Mapping contrast agent uptake and retention in MRI studies of myocardial perfusion: case control study of dogs with Duchenne muscular dystrophy.

Myocardial perfusion studies using dynamic contrast-enhanced cardiac magnetic resonance imaging (CMRI) could provide valuable, quantitative information regarding heart physiology in diseases such as Duchenne muscular dystrophy (DMD), that lead to diffuse myocardial damage. The goal of this effort was to develop an intuitive but physiologically meaningful method for quantifying myocardial perfusion by CMRI and to test its ability to detect global myocardial differences in a dog model of DMD. A discrete-time model was developed that parameterizes contrast agent kinetics in terms of an uptake coefficient that describes the forward flux of contrast agent into the tissue, and a retention coefficient that describes the rate of decay in tissue concentration due to contrast agent efflux. This model was tested in 5 dogs with DMD and 6 healthy controls which were imaged using a perfusion sequence on a 3T clinical scanner. CINE and delayed-enhancement CMRI acquisitions were also used to assess cardiac function and the presence of myocardial scar.
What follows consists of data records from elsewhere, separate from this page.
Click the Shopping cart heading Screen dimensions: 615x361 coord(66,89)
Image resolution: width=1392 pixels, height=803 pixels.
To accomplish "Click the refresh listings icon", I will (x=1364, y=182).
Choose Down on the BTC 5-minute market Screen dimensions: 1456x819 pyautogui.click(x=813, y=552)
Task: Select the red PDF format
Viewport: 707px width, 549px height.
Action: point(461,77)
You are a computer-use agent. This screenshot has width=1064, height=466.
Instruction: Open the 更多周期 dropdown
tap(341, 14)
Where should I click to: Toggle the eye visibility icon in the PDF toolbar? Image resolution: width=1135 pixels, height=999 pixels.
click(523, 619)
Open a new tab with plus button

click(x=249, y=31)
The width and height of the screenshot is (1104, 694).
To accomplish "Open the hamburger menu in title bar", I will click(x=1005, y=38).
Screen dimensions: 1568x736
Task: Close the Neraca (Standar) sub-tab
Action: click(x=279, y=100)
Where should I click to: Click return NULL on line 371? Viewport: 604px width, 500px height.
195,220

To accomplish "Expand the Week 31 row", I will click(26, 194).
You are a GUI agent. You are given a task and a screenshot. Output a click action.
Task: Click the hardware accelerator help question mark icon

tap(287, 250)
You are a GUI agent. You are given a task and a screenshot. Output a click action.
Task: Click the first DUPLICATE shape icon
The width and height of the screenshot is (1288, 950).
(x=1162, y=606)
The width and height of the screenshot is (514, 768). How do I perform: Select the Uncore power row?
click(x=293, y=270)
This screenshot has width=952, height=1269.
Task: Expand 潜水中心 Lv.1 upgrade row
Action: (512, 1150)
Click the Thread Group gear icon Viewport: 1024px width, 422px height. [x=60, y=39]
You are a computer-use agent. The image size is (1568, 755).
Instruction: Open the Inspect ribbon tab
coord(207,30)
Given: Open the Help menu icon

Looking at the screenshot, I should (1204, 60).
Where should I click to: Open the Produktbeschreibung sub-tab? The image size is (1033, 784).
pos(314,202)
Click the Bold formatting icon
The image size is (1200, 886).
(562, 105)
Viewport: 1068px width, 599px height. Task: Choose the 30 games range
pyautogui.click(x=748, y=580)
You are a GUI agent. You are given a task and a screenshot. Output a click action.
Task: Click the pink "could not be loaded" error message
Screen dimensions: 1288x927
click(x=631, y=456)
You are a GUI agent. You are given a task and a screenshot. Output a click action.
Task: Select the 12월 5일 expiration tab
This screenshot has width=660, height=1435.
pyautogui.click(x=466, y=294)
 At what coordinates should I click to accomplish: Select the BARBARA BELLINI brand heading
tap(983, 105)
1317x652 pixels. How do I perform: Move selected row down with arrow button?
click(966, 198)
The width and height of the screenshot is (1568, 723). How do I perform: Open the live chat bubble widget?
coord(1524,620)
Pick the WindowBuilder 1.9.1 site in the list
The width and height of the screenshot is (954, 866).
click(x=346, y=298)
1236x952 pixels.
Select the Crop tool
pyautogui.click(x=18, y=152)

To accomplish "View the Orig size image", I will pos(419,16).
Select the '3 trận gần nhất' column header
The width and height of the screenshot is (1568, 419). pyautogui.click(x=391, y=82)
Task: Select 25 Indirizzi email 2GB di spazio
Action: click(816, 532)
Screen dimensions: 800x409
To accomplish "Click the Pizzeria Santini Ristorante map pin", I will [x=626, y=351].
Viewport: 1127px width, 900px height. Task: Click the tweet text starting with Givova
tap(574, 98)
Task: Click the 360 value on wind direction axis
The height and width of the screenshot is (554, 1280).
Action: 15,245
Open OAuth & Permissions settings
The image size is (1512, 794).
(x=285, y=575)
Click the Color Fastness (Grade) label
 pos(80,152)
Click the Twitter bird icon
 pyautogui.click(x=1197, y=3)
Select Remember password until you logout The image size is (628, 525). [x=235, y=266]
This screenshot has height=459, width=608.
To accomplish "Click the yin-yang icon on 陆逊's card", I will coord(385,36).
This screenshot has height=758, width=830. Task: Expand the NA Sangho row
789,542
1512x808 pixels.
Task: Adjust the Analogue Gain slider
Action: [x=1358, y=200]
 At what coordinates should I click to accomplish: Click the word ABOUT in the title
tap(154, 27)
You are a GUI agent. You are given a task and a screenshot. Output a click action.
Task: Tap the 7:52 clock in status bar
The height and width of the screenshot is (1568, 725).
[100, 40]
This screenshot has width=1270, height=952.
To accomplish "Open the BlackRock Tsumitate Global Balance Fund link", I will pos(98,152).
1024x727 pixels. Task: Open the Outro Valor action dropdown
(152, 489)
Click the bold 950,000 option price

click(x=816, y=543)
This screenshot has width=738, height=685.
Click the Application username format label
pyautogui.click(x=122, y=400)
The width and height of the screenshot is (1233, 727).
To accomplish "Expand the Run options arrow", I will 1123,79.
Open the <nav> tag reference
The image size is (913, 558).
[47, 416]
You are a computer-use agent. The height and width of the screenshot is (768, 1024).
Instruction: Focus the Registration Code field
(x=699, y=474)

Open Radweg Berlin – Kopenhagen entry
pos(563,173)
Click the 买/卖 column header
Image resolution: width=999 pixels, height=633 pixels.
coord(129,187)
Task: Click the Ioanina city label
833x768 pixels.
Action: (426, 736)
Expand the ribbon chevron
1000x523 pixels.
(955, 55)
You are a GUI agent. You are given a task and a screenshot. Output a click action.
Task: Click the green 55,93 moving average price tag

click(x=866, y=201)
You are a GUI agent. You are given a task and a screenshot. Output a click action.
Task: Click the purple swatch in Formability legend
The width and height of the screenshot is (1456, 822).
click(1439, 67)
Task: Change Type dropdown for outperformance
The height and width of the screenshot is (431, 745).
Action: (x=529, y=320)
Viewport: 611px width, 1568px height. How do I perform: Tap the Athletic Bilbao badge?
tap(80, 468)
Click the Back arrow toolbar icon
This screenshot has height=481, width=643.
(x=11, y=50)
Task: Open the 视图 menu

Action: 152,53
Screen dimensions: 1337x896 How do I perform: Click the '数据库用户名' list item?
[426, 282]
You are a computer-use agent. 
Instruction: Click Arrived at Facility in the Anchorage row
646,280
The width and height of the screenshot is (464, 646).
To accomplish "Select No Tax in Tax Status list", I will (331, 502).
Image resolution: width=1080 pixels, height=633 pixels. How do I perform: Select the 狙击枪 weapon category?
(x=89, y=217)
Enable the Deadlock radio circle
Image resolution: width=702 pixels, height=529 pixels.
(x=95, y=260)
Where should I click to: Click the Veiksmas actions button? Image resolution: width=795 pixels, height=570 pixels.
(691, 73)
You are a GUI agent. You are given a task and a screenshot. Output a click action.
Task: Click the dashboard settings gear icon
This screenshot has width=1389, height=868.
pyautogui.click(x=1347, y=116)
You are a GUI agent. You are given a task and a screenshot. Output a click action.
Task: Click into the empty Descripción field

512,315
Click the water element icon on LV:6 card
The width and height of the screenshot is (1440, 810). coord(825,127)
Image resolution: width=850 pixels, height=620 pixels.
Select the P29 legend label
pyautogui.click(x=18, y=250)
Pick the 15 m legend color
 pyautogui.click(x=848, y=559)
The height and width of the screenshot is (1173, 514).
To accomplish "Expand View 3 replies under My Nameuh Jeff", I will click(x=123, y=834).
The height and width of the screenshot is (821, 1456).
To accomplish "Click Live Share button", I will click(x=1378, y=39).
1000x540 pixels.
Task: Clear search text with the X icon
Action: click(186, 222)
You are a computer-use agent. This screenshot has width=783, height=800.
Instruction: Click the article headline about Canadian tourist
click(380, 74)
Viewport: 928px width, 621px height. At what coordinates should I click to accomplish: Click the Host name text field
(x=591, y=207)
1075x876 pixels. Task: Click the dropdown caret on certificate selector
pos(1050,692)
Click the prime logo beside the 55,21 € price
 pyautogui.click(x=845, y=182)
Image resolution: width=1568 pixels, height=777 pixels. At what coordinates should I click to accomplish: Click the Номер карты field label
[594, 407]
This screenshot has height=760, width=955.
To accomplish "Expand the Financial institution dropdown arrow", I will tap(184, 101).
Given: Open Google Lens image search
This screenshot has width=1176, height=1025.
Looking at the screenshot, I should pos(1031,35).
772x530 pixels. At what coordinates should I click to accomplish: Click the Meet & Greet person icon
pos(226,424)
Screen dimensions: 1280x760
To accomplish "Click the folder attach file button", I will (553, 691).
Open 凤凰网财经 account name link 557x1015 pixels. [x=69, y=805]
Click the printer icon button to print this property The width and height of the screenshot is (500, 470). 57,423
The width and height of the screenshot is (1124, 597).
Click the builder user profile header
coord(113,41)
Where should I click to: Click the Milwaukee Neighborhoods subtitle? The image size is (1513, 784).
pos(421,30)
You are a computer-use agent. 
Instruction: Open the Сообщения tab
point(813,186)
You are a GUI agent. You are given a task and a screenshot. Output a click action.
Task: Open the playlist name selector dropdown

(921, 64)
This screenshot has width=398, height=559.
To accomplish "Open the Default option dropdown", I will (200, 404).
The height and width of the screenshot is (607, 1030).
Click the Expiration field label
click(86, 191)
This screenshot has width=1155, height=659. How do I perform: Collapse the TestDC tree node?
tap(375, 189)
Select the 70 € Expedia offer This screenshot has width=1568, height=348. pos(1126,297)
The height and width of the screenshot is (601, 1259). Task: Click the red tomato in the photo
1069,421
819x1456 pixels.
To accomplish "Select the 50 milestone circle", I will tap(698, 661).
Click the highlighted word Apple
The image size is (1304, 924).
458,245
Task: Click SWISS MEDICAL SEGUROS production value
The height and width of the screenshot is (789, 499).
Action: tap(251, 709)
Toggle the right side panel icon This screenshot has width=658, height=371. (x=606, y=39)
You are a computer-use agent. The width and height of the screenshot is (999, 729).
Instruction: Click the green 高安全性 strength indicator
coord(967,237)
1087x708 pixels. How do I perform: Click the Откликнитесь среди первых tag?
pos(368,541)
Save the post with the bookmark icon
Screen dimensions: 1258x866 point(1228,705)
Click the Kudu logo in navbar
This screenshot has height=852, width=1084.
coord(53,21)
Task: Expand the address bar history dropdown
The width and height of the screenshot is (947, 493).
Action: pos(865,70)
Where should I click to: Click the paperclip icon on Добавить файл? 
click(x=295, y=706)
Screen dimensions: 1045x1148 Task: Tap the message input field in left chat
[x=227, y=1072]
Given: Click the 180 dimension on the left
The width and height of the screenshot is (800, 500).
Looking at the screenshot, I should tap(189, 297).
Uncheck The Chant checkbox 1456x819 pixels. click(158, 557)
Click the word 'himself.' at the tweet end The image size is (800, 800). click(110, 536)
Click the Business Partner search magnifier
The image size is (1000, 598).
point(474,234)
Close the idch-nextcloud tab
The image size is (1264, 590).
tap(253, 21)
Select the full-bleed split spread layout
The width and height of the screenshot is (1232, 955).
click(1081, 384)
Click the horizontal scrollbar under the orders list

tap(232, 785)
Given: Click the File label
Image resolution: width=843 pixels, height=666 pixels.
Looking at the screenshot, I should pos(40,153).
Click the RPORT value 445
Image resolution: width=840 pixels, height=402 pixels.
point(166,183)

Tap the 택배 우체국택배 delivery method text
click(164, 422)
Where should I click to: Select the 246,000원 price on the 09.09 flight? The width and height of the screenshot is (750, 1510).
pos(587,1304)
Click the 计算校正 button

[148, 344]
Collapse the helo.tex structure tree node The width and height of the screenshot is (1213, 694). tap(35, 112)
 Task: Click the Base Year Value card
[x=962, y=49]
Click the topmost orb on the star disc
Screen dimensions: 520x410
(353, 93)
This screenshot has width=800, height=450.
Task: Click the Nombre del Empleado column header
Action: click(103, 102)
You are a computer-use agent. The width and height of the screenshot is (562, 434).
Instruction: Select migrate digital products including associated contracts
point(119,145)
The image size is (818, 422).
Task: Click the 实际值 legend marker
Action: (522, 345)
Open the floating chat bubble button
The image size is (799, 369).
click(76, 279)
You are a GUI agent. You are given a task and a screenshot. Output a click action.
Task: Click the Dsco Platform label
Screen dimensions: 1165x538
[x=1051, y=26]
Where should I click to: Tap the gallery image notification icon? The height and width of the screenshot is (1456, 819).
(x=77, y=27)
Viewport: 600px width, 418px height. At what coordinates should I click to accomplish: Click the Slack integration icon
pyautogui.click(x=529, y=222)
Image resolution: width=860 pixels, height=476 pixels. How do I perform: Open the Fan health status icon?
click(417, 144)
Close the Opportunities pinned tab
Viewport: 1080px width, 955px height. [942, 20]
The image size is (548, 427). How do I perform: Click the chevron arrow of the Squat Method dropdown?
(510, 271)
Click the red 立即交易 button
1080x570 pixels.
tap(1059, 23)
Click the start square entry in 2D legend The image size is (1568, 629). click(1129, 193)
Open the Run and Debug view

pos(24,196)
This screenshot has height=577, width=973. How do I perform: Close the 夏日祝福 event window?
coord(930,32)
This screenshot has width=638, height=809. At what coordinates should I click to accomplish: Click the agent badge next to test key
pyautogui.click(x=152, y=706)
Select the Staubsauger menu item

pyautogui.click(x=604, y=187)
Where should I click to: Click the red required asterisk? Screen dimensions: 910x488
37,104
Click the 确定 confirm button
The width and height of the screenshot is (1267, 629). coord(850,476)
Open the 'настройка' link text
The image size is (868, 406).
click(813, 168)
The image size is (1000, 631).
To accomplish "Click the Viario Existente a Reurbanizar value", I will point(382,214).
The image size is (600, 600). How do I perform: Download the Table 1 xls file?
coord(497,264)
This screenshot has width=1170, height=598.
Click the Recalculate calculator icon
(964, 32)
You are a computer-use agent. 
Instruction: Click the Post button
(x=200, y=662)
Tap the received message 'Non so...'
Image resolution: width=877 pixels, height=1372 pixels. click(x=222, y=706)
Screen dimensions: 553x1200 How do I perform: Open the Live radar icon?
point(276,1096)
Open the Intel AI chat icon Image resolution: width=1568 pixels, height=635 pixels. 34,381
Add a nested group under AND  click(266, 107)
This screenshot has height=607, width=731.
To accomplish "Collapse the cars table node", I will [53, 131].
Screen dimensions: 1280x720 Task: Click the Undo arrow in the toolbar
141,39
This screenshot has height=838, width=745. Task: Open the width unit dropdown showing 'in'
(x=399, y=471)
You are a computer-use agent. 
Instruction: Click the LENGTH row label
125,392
Among functional parameters measured by CMRI, no significant differences were observed. No myocardial scar was observed. Increased perfusion in DMD was observed with an uptake coefficient of 6.76 ± 2.41 % compared to 2.98 ± 1.46 % in controls (p = 0.03). Additionally, the retention coefficient appeared lower at 82.2 ± 5.8 % in dogs with DMD compared to 90.5 ± 6.6 % in controls (p = 0.12). A discrete-time kinetic model of uptake and retention of contrast agent in perfusion CMRI shows potential for the study of DMD.